■ DOCUMENT SEGMENT:
▬▬▬▬▬▬▬▬▬▬
Some gleanings will have more lead time than others. In some cases, you may only have a day or two notice. It is always best to prepare as far in advance as possible, but be flexible when a gleaning is short notice. 

B.   Gleaning Etiquette and Safety

• Every gleaner must fill out the liability waiver. All gleaners under 18 must have the waiver signed by their parents.When gleaning, remember you are on another person’s land. Treat it better than you would treat your own property. We are guests; don’t abuse the privilege or we may lose it.

• Safety is of utmost importance in gleaning. If any activity is of questionable safety, do not do it. Be sure to avoid climbing trees or fences, riding on the back of trucks or working near farm machinery. 

• Don’t allow gleaners to eat anything in the field that you are not sure is edible. 

• Glean and park only in those areas designated by the farmer.

• Children and youth must be closely supervised by parents and other responsible adults.
▬▬▬▬▬▬▬▬▬▬
Dataset excerpt:
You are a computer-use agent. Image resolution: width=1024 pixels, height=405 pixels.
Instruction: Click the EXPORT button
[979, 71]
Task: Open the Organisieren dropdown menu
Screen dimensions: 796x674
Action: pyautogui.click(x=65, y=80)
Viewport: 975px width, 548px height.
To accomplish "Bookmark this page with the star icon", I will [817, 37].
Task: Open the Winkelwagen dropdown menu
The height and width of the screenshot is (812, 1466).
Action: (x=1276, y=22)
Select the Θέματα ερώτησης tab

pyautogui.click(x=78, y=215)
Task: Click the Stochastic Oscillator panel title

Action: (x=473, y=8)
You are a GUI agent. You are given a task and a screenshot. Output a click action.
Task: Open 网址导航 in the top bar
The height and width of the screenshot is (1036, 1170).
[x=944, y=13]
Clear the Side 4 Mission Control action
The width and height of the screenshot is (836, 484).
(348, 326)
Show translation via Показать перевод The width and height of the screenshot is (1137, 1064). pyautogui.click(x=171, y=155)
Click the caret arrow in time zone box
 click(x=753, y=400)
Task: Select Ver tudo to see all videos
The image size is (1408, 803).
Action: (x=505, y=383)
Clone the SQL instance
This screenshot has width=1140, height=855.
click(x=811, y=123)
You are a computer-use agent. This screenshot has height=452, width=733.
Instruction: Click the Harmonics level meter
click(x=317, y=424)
▬▬▬▬▬▬▬▬▬▬
■ TASKS TO CARRY OUT:
a. Can you give the gleaning guidance again, starting with "Some gleanings will" and going on through "is short notice.", but change "lead time" to "advance notice"?
b. How would the gleaning guidance go on from its last line? Continue it from there.
Nothing you are asked to do involves the records.

■ TASK-BY-TASK ANSWERS:
a.
Some gleanings will have more advance notice than others. In some cases, you may only have a day or two notice. It is always best to prepare as far in advance as possible, but be flexible when a gleaning is short notice.

b.
• In the field, you (or the field supervisor at the gleaning) are the boss. You can cancel a gleaning at any time if you feel these rules are not being followed.

• Check the area where your group has gleaned. Make sure you leave nothing behind.

B.   2+ Weeks Before the Event

• Contact Farmers to see who might have produce to glean: This still might be too far out for them to tell you much, but it’s always good to check.

• Schedule Volunteers

• Find an Agency to pick up produce: “Hi my name is (your name) (your position) with Society of St. Andrew and we have a food salvage event on (date) from (start time) to (end time). Volunteers will be picking leftover (produce type) and I was wondering if your organization would like to pick it up. “

• If they say yes, ask:

      • What type of truck?
      • What kind of containers?
      • How many pounds/bins/boxes can they take?
      • What is their email so you can send confirmation details to them?

• Reserve rental truck if necessary

C.   1 Week Before the Event

• Confirm with farmer if and how much produce needs to be gleaned, where it is located, and if they will be able to provide any tools or containers. You may need to drive out to farm to look at field, verify directions, check on condition of the field, and determine the best place to park.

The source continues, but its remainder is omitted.